I'm glad the balloon ride went off well.
Shari, even in family that are happy together, you don't USE others the way she is using you guys.
First - in OUR family, when we were agisting cattle for brother in law, he "paid" for it by helping when it was time to move ALL the in-calf heifers to the yard. He also shared the AI bill and any other expenses. Later on, my parents moved to a country beach-side cottage with no mod cons. It belonged to brother in law and sister, my parents lived there rent-free but my father 'paid' the rent by fixing the place up. brother in law paid for the materials, my dad did the building work. He installed a bathroom, repaired the roof, fixed the outside toilet so you had some privacy - a lot of stuff. It was a business arrangement but it was also between friends.
husband & I borrowed money from my parents to buy our place. Even though I was on good terms with my parents, my dad still drew up the agreement details in a formal letter. We hadn't paid him back before he and my mother died, and I wasn't surprised to find the loan mentioned in the will and that amount deducted from my inheritance. Nor do I think I was the only one of my siblings dealing with this - but if there were others, my brother who was executor kept it confidential. I wasn't at all upset by this - it meant that the division of property was fair and my father had made sure that it would be so.

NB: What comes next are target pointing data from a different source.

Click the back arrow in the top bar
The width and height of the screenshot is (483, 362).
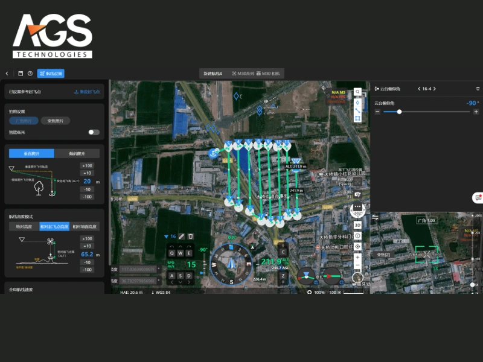pyautogui.click(x=7, y=74)
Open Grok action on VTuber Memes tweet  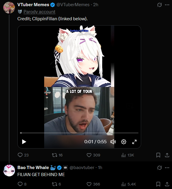(159, 5)
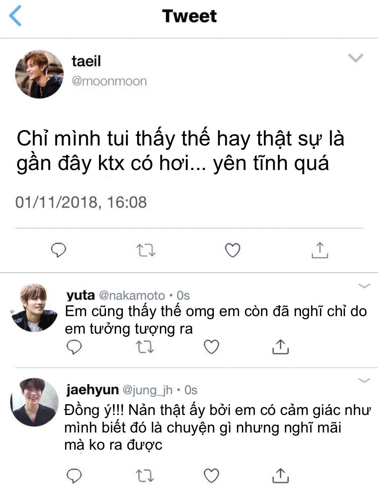Share yuta's reply
The image size is (378, 497).
click(x=280, y=347)
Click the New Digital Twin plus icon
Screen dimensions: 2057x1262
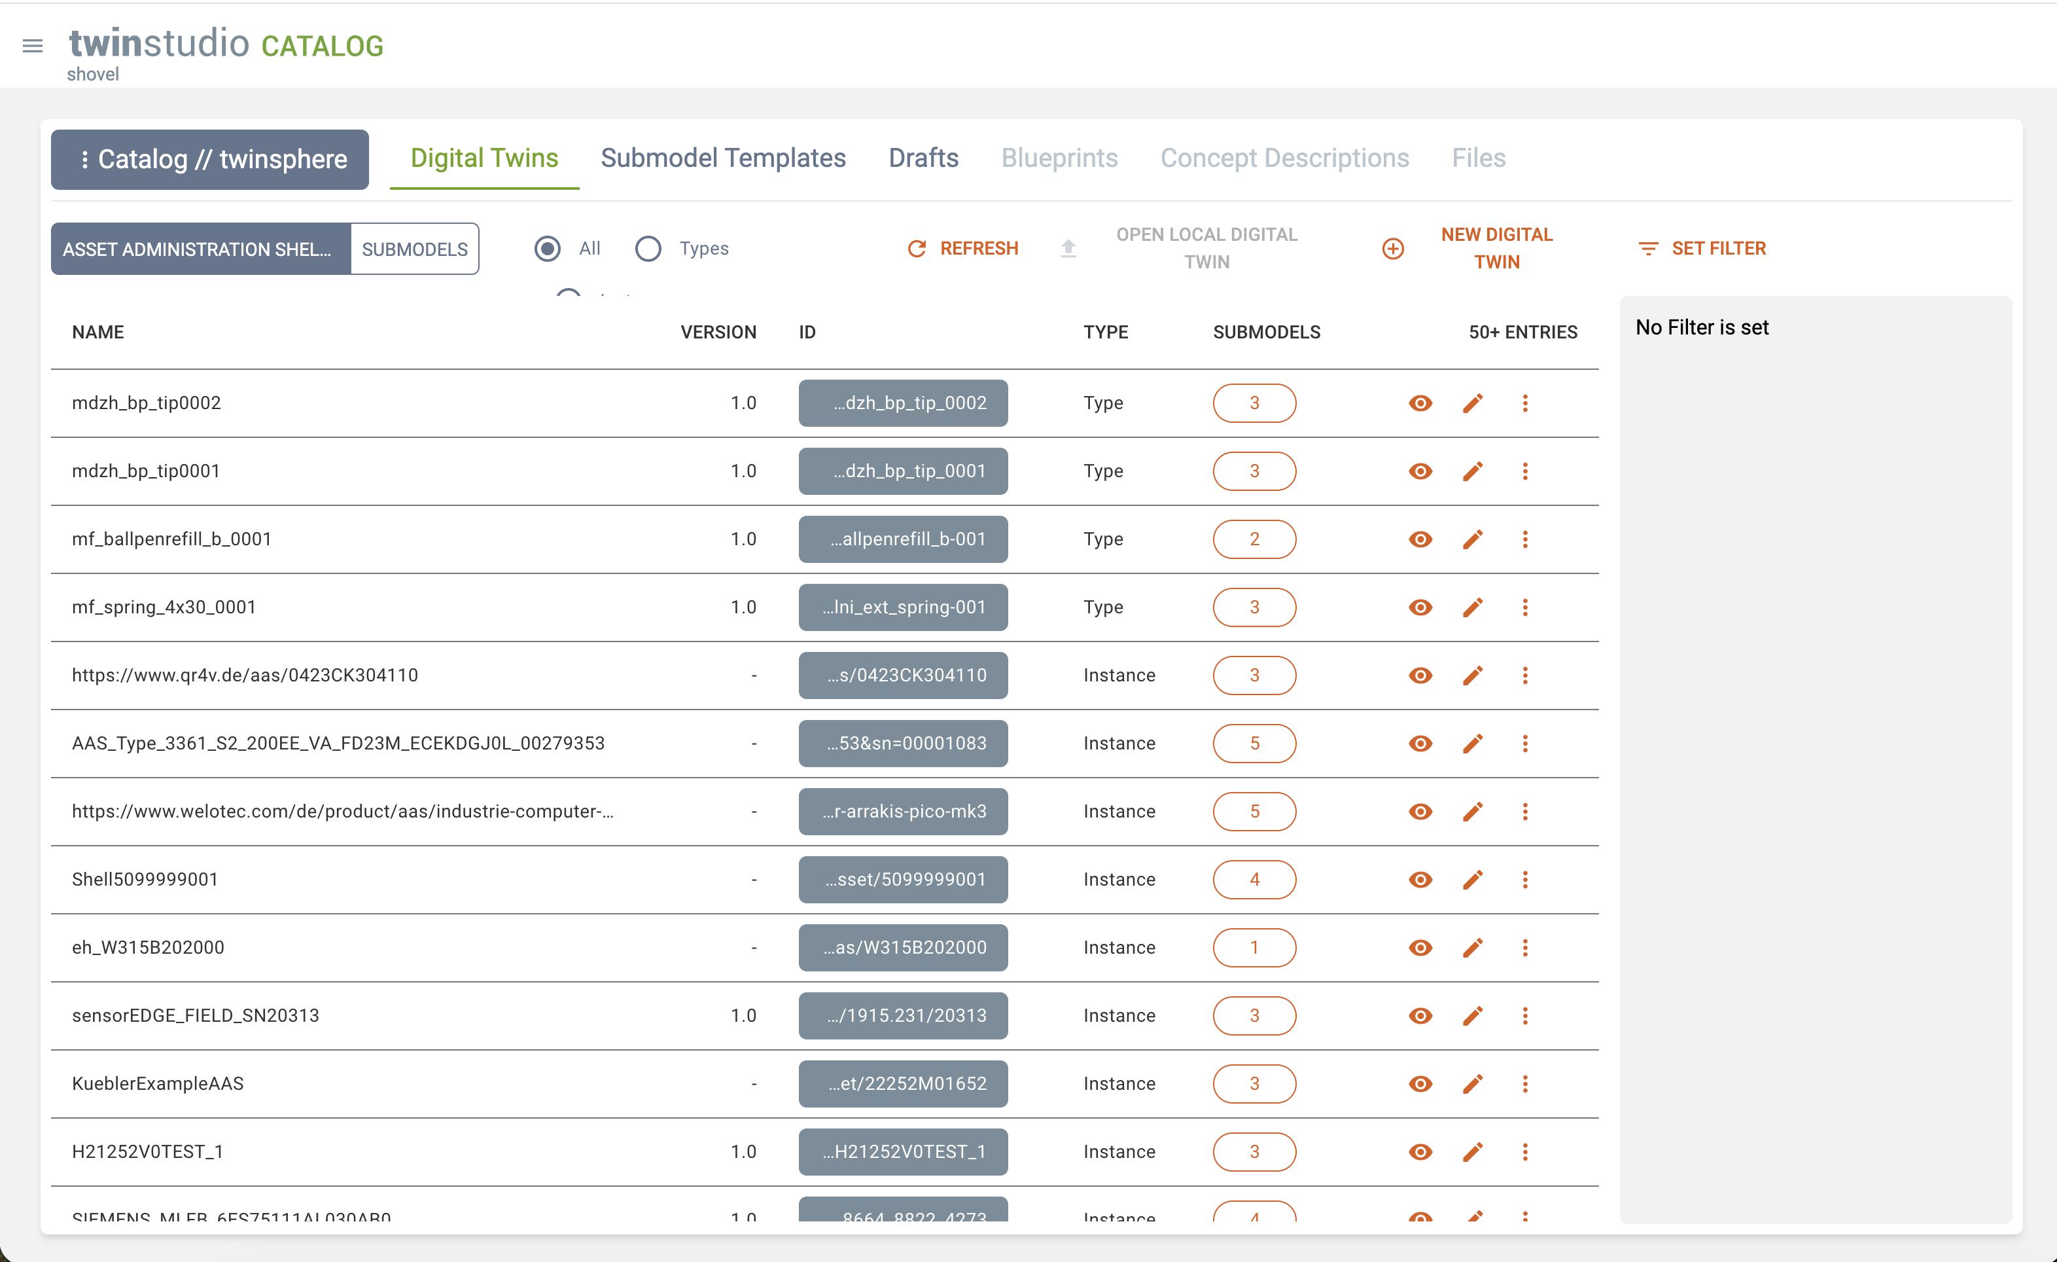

Family and friends should have business arrangements in place just as readily as people who have no other connection. A business arrangement can be on a handshake or it can be more formal. Even what my father did - putting it in a letter - is OK. by the way, the agreement was in the same envelope as a chatty note form my mother. Good old dad, saving postage as well!
Your mother in law gets free agistment. She also has interfered in her grandson's cattle-raising by moving his heifer without arrangement or permission - that is taking liberties. Technically, it's cattle rustling. Bushranging.
I have a question about mother in law's cows - do you have a bull? If so, can you charge stud fees? You certainly should.
Serious suggestion - sit and calculate the market value of what she is getting out of your farm. Do the sums at current commercial rates.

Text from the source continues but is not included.